Human rights defenders trying to
help communities affected by projects such as the construction of hydroelectric
power stations, dams, and roads or the operations of various extractive
industries were being “harassed, stigmatized and criminalized for doing their
work,” the Special Rapporteur for human rights defenders Margaret Sekaggya said
on Monday in a report* to the UN General Assembly.
They also faced threats,
including deaths threats, and physical attacks. “But rather than being against
development, defenders plan an important role in advancing it,” she
highlighted.
In her report, Ms. Sekaggya calls for a rights-based
approach to large-scale development projects, which would include the
principles of equality and non-discrimination, participation, protection,
transparency and accountability, including access to appropriate remedy.
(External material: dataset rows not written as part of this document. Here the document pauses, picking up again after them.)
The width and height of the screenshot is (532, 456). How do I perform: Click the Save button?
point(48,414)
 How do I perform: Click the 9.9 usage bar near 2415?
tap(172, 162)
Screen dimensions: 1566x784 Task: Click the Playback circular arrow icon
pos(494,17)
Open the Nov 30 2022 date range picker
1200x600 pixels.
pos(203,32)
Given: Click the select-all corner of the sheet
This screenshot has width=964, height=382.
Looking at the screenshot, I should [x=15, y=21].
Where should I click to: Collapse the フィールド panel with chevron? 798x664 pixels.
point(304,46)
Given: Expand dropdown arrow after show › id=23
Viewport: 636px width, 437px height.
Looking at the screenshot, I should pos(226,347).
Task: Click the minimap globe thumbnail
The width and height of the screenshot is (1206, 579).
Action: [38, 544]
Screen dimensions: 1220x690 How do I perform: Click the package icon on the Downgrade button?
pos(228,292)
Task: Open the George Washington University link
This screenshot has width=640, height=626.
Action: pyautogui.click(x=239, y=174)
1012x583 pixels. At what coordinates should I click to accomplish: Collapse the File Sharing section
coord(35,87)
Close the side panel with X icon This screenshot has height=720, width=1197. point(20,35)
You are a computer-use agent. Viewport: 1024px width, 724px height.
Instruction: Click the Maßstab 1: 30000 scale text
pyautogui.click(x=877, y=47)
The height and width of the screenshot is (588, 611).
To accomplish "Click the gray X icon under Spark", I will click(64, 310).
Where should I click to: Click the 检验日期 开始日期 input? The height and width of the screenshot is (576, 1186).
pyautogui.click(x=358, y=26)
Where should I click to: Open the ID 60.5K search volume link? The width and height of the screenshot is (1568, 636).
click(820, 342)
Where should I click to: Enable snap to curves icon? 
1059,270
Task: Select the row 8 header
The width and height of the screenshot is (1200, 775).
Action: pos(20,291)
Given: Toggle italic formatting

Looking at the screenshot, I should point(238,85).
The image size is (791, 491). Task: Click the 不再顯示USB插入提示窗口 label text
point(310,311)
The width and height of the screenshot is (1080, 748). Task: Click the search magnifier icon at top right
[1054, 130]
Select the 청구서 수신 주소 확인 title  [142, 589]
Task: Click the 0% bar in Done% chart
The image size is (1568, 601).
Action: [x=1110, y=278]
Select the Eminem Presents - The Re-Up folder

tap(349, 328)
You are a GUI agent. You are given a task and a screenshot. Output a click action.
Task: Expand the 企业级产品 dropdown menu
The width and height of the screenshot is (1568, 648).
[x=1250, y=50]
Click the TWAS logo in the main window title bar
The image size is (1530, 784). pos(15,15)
“It is essential that communities and those defending their
rights are able to participate actively, freely and meaningfully in assessment
and analysis, project design and planning, implementation, monitoring and
evaluation of development projects,” said Ms. Sekaggya. Such participation can
contribute significantly to defusing tensions, she added.
“It is crucial that relevant information about large-scale
development projects is available and accessible,” the expert said. A lack of
transparency could not only increase the vulnerability of defenders and the
affected communities, but also seriously undermine the credibility and
legitimacy of both State and private involvement in such projects.
Ms. Sekaggya also stressed that, “States have an obligation
to provide protection to those claiming their legitimate right to participate
in decision-making processes and voicing their opposition to large-scale
development projects.”
“It is essential that those who wish to report human rights
concerns and violations can safely do so,” the Special Rapporteur said,
highlighting that private enterprises and donors, as well as States, can
contribute to ensuring accountability.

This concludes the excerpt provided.